OBJECTIVE:
Reproduce the passage of the Croydon planning article from "The planning department" up to and including "in Park Hill.".

EXCERPTED PASSAGE:
----------

The planning department at Croydon’s dysfunctional council has been caught out yet again after the collapse of a developer’s appeal – but only after incurring huge and avoidable costs.
Our housing correspondent, BARRATT HOLMES, unravels a saga of deceits and delays
Last month, a four-year battle by residents to stop an ultra-high-density, monolithic tower block came to an end when developer Silverleaf Developments Ltd finally withdrew its appeal to the Planning Inspector.
This planning saga had its beginnings with an earlier development in 2016, when the same developer applied to Croydon Council for planning permission to build a bungalow in the rear garden of an existing property on Brownlow Road, in Park Hill.
Planning permission was granted, the bungalow was built and sold, and in 2018 the new owners moved in.
Not long after, Silverleaf prepared to submit another planning application. This time they wanted to demolish the original property and replace it with a block of flats just seven metres away from the new bungalow. The flats proposed were four times the size of the rear bungalow, and twice the size of the neighbouring property to the left and, being on a hill, a looming four storeys over its neighbours to the right.
The developers’ plans included the provision of just one (disabled) car parking space for the expected 19 residents in the flats, no access to parking permits, and an expectation that those living in the flats would use the driveway belonging to the rear bungalow, with all the access problems that would entail.
“I received a backdated letter from Silverleaf in October 2019 telling me that they were submitting a planning application,” the owner of the new, rear bungalow told Inside Croydon.
“It turned out that the application had already been submitted that September and validated by the council, even though it included my land and I had received no Certificate B notice or consultation from the developer.”
A “Certificate B notice” is a requirement of law when someone applies for planning permission using land that is owned, or part-owned, by someone else. The applicant has to submit the certificate to say they have served notice when submitting the planning application.
In this case, Heather Cheesborough, the council’s director of planning and “Sustainable Regeneration”, took a view that the notice “must have been served”.
Cheesbrough and the council’s chief planner, Nicola Townsend, considered that Silverleaf’s back-dated letter was correctly served.

----------

Entries for locating text and elements:
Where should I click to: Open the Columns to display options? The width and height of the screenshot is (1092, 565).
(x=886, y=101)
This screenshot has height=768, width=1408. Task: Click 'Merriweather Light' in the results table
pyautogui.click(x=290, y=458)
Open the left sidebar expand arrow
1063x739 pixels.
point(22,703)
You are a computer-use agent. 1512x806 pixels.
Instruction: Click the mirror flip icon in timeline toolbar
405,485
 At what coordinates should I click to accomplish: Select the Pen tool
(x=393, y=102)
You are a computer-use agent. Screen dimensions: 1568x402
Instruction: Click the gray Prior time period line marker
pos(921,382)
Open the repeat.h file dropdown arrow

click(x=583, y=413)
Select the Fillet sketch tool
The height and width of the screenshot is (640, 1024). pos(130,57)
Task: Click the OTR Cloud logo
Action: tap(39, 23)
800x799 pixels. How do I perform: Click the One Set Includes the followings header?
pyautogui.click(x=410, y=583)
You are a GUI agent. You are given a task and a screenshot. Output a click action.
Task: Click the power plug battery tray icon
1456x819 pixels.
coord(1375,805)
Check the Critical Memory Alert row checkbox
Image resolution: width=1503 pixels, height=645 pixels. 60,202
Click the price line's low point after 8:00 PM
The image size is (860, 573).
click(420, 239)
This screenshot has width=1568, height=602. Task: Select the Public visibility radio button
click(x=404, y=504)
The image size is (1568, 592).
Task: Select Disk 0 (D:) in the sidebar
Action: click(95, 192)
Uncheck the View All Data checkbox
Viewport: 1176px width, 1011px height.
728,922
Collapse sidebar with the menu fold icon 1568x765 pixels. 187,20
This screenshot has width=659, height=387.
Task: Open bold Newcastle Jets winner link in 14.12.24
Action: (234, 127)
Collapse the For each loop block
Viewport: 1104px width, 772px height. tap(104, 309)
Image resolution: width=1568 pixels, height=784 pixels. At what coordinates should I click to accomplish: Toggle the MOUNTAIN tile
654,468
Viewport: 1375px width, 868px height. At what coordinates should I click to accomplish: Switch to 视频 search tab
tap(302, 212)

----------

SOLUTION:
The planning department at Croydon’s dysfunctional council has been caught out yet again after the collapse of a developer’s appeal – but only after incurring huge and avoidable costs.
Our housing correspondent, BARRATT HOLMES, unravels a saga of deceits and delays
Last month, a four-year battle by residents to stop an ultra-high-density, monolithic tower block came to an end when developer Silverleaf Developments Ltd finally withdrew its appeal to the Planning Inspector.
This planning saga had its beginnings with an earlier development in 2016, when the same developer applied to Croydon Council for planning permission to build a bungalow in the rear garden of an existing property on Brownlow Road, in Park Hill.